Every living thing can be placed into one of the kingdoms.
Penguins are in the Animal Kingdom. You can find out why on this page: Is a Bird an Animal?
Elephants, Snakes, Bumblebees … and Penguins
Also in the animal kingdom are many other species, such as elephants, snakes and bumblebees. Clearly all of these animals have very different characteristics. This is why each group is further divided into smaller groups, all the way down until we arrive at the individual species.
Each classification level (or rank) has a different name.
The rank after Kingdom is Phylum.
An example of a phylum is Chordata. Penguins are members of this Phylum, as are elephants and snakes.

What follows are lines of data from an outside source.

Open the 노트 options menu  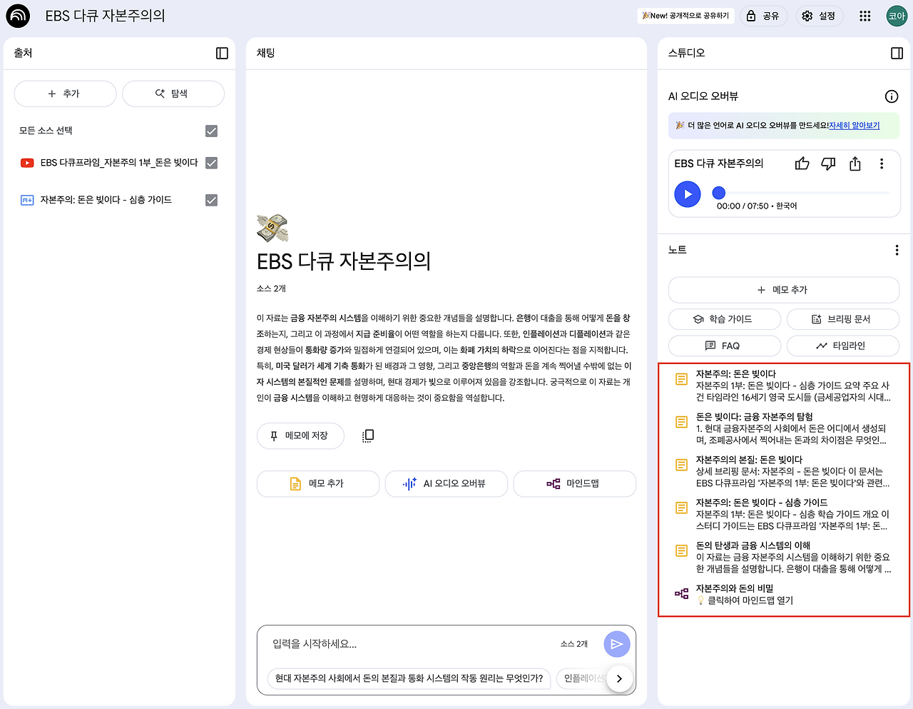(897, 249)
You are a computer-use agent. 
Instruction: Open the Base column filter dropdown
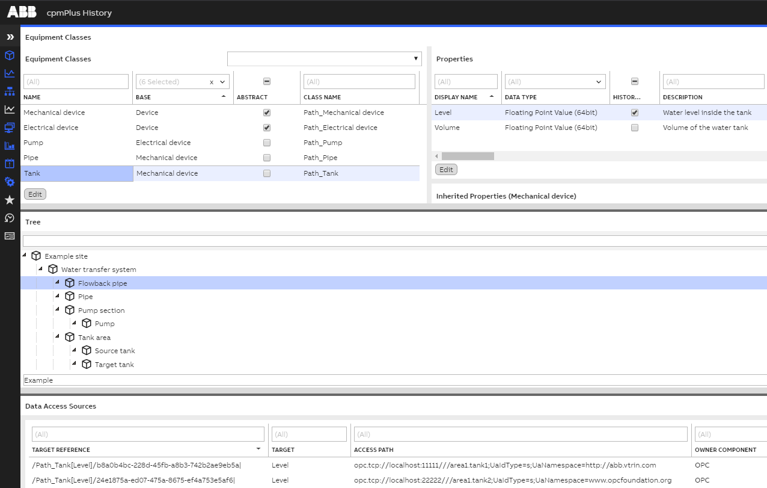(223, 82)
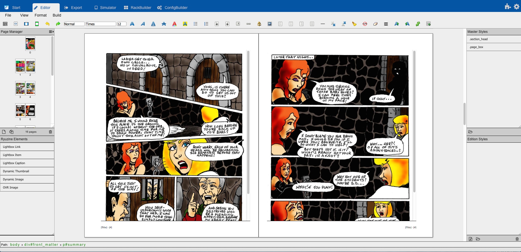Click the eraser icon in toolbar
521x252 pixels.
[376, 24]
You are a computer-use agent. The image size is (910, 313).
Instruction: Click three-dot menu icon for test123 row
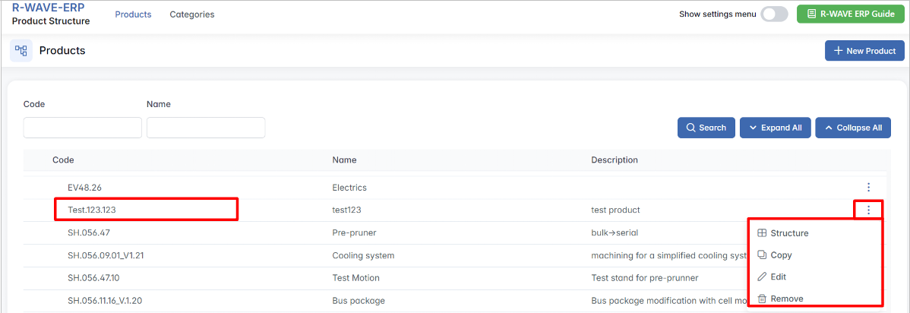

However bumblebees do not possess the characteristics of this phylum, and are instead placed in the Arthropoda phylum. (Arthropods don’t have backbones, and have ‘exoskeletons’, which are external skeletons.)
The next rank down from phylum is class.
Elephants are placed in the Mammalia (mammal) class. Snakes find themselves in the Reptilia (reptile) class, while penguins are in the Aves (bird) class.
The Aves Class: Why Is A Penguin A Bird?
Characteristics of animals in the aves class – birds, in other words – include having feathers and beaks, lightweight skeletons and laying eggs with hard shells.
That sounds like a penguin!
Although penguins are flightless birds – i.e. they can’t fly – they still possess all of the characteristics necessary to categorise them as birds.
Whereas most birds have wings, the penguin’s wings have evolved into flippers. Penguins use their flippers to ‘fly’ through the water in pursuit of fish and other creatures.
The classification system doesn’t stop at classes. Members of each class are further divided into other ranks: order, family, genus and – finally – species.
(There are other ranks in between, but these are the main ones.)
Penguins are in the Sphenisciformes order, and the Spheniscidae family. This family includes several extinct species of penguin.
Are Penguins Birds: Types Of Penguin
All of the penguins alive today are in the subfamily Spheniscinae, which is also known as the ‘modern penguin’ subfamily.
Modern penguins are divided into six genera (genera is the plural of genus).
How many penguin species are there? Well, that’s a good question! There are between 18 and 20 species of penguin, depending on which scientist you believe. Scientists’ opinions differ on whether some of the species listed below are actually separate species in their own right, or just subspecies of existing species.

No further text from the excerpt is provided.